I remember Death of a Princess
The news is filled with Saudi Arabia these days. First, the glowing articles about the new prince modernizing the Arabian peninsula, allowing women to drive, and the like. Fawning, hopeful articles that appeared in the middle of last year.
Then the shocking and abhorrent killing and dismemberment of journalist and Saudi national Jamal Khashoggi in his own consulate.
The sisters who bound themselves to one another last year and threw themselves from a bridge so they wouldn’t, couldn’t be sent back to Saudi Arabia alive.
Rahaf Alqunun who fled her family while vacationing in Kuwait a few weeks ago, boarding a plane to Thailand, where a man blithely pocketed her passport, leaving her high and dry.
It just doesn’t end, this torrent of news about Saudi Arabia. Now, we’re hearing dark murmurings of nuclear power deals between Trump’s cronies and the government in Riyadh. And before that, references to $30 Billion in deals that “businessmen” are loathe to sever, no matter the ethical implications.
These articles catch my eye perhaps a little more than they do the average Joe. (Or Joelle.)
You see, I lived in Saudi Arabia for two-and-a-half years — rather formative years, I might say. I was 10 years old when we arrived and nearly 13 when we left.
One of the articles mentioned — just barely — the Death of a Princess debacle.
The reference was tucked into the bottom of the article about women escaping the “kingdom.” It was given rather short shrift, and I wondered about that. It had a certain ring to it… “death of a princess.” I had heard that phrase before.
I began googling around. The NYT article offered barely anything about it — just that women had been trying to flee since at least the late 70s, when a princess and her paramour were executed. There was no hyperlink. No name. No reference. That disturbed me. As I sought to learn more, memories of my time in the country stirred.
We left our home in Piedmont, California, in March, 1979.
I read James Herriot’s “All Creatures Great and Small” and accepted meals and proffered blankets from pretty flight attendants in trim navy suits. By the time we touched down in Jeddah, on Saudi Arabia’s western Red Sea coast, we’d traveled more than 24 hours.
When the aircraft doors opened, an intoxicating scent — sweet and fragrant — filled the plane. The air was hot and silky, like an animal. It was the feeling and aroma of the desert, and it branded me. I love it to this day.
The airport floors were entirely covered with sleeping and otherwise prostrate men in white and brown robes and red-and-white-checked keffiyehs. We stepped gingerly over and around them. To this day, I don’t know why dozens of men were lying on the floor that night.
We had an incredible 36 pieces of luggage. I remember my mom laughing about it. My father hailed several “taxis,” which were dusty pickup trucks decorated with ornate, brightly painted ironwork. We couldn’t all fit in the cab. My brother and I sat in the back of one of the trucks with some of the luggage.
It was night. The sky was black. Soft, warm air caressed our skin. Keening, wild, dissonant Arabic music tumbled through the little window from the radio in the truck cab as we made a U-turn out of the airport, onto a black road lined with beige dirt and rubble.

* [Supplied information]
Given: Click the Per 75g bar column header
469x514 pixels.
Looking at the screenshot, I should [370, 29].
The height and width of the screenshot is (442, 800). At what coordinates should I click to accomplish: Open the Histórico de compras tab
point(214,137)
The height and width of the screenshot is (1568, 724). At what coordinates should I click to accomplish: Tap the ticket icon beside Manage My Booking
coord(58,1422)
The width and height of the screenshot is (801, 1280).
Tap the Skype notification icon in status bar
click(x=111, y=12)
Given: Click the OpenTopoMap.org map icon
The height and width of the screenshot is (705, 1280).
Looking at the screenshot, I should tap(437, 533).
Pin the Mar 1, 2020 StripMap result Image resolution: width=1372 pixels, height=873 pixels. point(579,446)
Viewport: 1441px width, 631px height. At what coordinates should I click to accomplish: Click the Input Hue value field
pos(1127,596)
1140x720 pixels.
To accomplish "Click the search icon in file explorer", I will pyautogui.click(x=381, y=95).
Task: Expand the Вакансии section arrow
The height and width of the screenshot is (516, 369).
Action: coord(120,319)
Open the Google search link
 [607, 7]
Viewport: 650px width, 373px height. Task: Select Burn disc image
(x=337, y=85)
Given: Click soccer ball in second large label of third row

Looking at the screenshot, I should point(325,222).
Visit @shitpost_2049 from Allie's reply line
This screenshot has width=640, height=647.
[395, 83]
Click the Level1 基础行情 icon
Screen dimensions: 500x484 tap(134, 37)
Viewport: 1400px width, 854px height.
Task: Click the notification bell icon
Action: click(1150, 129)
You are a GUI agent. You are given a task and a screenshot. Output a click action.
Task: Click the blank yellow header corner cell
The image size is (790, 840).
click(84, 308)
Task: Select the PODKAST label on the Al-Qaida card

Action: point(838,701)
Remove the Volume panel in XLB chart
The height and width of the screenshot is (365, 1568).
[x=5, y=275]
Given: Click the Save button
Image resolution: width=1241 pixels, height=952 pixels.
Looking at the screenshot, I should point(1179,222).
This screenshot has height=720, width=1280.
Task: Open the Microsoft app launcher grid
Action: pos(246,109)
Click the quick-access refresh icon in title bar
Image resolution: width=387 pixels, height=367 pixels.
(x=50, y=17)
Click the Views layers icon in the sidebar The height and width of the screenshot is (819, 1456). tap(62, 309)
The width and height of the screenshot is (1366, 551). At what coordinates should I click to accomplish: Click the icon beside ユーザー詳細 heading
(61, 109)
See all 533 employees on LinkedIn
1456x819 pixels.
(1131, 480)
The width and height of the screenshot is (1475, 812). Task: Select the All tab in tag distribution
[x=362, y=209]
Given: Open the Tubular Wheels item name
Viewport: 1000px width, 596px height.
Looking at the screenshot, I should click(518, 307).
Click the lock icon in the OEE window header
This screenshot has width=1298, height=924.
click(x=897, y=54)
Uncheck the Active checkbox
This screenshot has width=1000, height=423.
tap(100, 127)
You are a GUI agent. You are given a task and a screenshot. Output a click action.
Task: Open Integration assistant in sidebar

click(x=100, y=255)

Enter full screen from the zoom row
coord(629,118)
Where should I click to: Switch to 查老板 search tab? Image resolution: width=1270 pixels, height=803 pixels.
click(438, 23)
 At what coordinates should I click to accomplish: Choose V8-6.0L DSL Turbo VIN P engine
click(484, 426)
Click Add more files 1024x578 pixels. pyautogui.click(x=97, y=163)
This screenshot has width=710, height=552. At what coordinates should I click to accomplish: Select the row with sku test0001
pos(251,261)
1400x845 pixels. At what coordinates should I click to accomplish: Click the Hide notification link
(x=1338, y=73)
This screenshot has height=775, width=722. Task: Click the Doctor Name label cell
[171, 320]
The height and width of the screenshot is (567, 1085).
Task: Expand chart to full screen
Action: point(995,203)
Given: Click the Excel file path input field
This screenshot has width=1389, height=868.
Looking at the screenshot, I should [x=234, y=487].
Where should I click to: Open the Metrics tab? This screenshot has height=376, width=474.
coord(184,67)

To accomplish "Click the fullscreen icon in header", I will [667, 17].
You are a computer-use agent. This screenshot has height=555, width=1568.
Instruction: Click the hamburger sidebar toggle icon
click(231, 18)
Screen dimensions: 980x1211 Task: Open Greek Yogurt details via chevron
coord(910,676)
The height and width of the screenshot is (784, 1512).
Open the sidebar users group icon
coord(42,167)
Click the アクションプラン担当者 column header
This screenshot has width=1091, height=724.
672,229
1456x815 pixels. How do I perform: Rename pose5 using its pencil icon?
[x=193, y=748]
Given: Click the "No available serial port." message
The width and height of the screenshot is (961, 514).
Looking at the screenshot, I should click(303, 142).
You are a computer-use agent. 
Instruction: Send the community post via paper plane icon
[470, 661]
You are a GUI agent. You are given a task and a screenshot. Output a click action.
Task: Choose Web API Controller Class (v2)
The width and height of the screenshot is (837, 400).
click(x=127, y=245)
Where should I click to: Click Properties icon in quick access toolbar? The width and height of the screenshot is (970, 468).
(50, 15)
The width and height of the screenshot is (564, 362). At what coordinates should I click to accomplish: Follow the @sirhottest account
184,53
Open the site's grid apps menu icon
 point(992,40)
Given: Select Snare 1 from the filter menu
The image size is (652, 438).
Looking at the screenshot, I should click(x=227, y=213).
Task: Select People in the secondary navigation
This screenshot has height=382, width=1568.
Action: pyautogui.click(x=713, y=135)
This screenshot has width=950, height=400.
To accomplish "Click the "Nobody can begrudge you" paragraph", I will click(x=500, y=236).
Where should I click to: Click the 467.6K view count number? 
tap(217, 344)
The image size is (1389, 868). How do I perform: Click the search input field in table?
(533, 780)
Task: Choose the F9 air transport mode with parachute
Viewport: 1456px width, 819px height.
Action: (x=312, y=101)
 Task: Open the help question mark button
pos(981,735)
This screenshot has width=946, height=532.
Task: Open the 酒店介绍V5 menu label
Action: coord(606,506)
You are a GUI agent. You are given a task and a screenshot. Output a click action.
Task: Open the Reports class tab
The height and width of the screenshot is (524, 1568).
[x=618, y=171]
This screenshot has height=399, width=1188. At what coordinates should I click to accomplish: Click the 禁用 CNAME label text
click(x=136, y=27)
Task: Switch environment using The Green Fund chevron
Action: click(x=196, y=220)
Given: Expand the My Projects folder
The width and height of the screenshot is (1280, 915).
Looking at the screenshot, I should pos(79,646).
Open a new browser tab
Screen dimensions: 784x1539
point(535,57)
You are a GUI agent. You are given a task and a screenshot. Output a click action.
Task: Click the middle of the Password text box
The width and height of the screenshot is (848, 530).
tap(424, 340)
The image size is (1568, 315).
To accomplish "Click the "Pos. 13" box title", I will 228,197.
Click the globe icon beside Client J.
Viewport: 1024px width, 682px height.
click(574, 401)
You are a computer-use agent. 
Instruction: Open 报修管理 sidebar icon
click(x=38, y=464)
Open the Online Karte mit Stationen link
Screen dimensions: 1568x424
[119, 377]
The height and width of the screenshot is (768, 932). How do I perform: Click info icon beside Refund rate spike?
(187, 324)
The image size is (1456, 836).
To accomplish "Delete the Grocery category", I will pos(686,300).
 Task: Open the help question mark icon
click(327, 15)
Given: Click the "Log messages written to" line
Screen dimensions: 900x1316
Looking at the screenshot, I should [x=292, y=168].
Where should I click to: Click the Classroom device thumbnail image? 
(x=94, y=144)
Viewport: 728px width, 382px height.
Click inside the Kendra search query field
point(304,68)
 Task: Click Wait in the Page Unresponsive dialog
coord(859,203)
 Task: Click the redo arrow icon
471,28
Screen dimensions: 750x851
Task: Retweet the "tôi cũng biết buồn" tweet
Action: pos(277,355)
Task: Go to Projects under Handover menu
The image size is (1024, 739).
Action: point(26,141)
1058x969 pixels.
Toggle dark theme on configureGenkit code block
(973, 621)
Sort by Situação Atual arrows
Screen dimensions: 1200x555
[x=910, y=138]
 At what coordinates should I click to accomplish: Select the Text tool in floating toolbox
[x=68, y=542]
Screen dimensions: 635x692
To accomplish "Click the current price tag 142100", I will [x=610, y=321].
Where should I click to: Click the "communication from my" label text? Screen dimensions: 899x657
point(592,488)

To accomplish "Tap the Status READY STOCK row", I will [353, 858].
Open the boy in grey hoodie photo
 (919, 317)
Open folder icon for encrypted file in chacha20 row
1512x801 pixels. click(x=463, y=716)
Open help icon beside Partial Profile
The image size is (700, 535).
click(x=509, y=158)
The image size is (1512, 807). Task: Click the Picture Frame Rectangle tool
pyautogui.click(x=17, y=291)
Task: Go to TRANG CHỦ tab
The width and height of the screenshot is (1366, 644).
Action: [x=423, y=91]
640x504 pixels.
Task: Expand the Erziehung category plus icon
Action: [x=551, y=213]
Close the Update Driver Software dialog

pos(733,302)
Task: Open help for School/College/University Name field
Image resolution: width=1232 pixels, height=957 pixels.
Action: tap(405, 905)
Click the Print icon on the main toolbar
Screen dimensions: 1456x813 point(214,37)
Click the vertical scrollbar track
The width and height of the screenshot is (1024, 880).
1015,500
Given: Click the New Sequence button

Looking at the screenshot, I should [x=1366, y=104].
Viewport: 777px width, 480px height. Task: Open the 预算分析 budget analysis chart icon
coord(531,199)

* [Work to do]
1. Can you reproduce the listing from the line containing "1058x969 pixels." through its final line, with every line copied verbatim?
2. What comes next in the Saudi Arabia memoir? Continue it from where it stops.
This listing is unrelated to the memoir about Saudi Arabia.

* [Answers for this exercise]
1.
1058x969 pixels.
Toggle dark theme on configureGenkit code block
(973, 621)
Sort by Situação Atual arrows
Screen dimensions: 1200x555
[x=910, y=138]
 At what coordinates should I click to accomplish: Select the Text tool in floating toolbox
[x=68, y=542]
Screen dimensions: 635x692
To accomplish "Click the current price tag 142100", I will [x=610, y=321].
Where should I click to: Click the "communication from my" label text? Screen dimensions: 899x657
point(592,488)

To accomplish "Tap the Status READY STOCK row", I will [353, 858].
Open the boy in grey hoodie photo
 (919, 317)
Open folder icon for encrypted file in chacha20 row
1512x801 pixels. click(x=463, y=716)
Open help icon beside Partial Profile
The image size is (700, 535).
click(x=509, y=158)
The image size is (1512, 807). Task: Click the Picture Frame Rectangle tool
pyautogui.click(x=17, y=291)
Task: Go to TRANG CHỦ tab
The width and height of the screenshot is (1366, 644).
Action: [x=423, y=91]
640x504 pixels.
Task: Expand the Erziehung category plus icon
Action: [x=551, y=213]
Close the Update Driver Software dialog

pos(733,302)
Task: Open help for School/College/University Name field
Image resolution: width=1232 pixels, height=957 pixels.
Action: tap(405, 905)
Click the Print icon on the main toolbar
Screen dimensions: 1456x813 point(214,37)
Click the vertical scrollbar track
The width and height of the screenshot is (1024, 880).
1015,500
Given: Click the New Sequence button

Looking at the screenshot, I should [x=1366, y=104].
Viewport: 777px width, 480px height. Task: Open the 预算分析 budget analysis chart icon
coord(531,199)

2.
We were delivered to a relatively small, gated compound on the edge of the city. From the window above the kitchen sink where we washed dishes together, my brother and I watched packs of salukis, wild Arabian dogs, roam the desert twilight.
My father played Abba, Crystal Gail, and Nana Maskouri tapes on a little boombox he bought. Also The Beatles.
We lunched at The Jeddah Sands Hotel sometimes, where we’d select elaborately decorated cakes from beneath glass domes. They were tasteless and collapsed in our mouths like sawdust.
One day, we were seated in the Sands’ cavernous dining room full of pink tablecloth-topped tables. The dining room was empty except for us. A large black man with a big belly entered the room. He wore a white robe, or dishdasha, and a white keffiyeh secured by a black cord. He was followed by a line of six or seven women who took their seats quietly at alongside the window.
My mom, a consummate journalist, suddenly said in a low, intense voice, “Oh my God. That’s Idi Amin.”
She fished out of her purse paper and a pen. She stood up. My father put his hand on her arm and said, “Joan. You cannot. You will be arrested, and I won’t be able to get you out. Sit down.”
I know that killed her. It cut deep.
Recently, I researched it and learned that the brutal dictator Idi Amin indeed fled Uganda to shack up in Jeddah in 1979, where he lived for years with several of his wives and some of his children in the top two floors of the Novotel Hotel. He had, according to my reading, “at least six wives and by some counts 43 children.”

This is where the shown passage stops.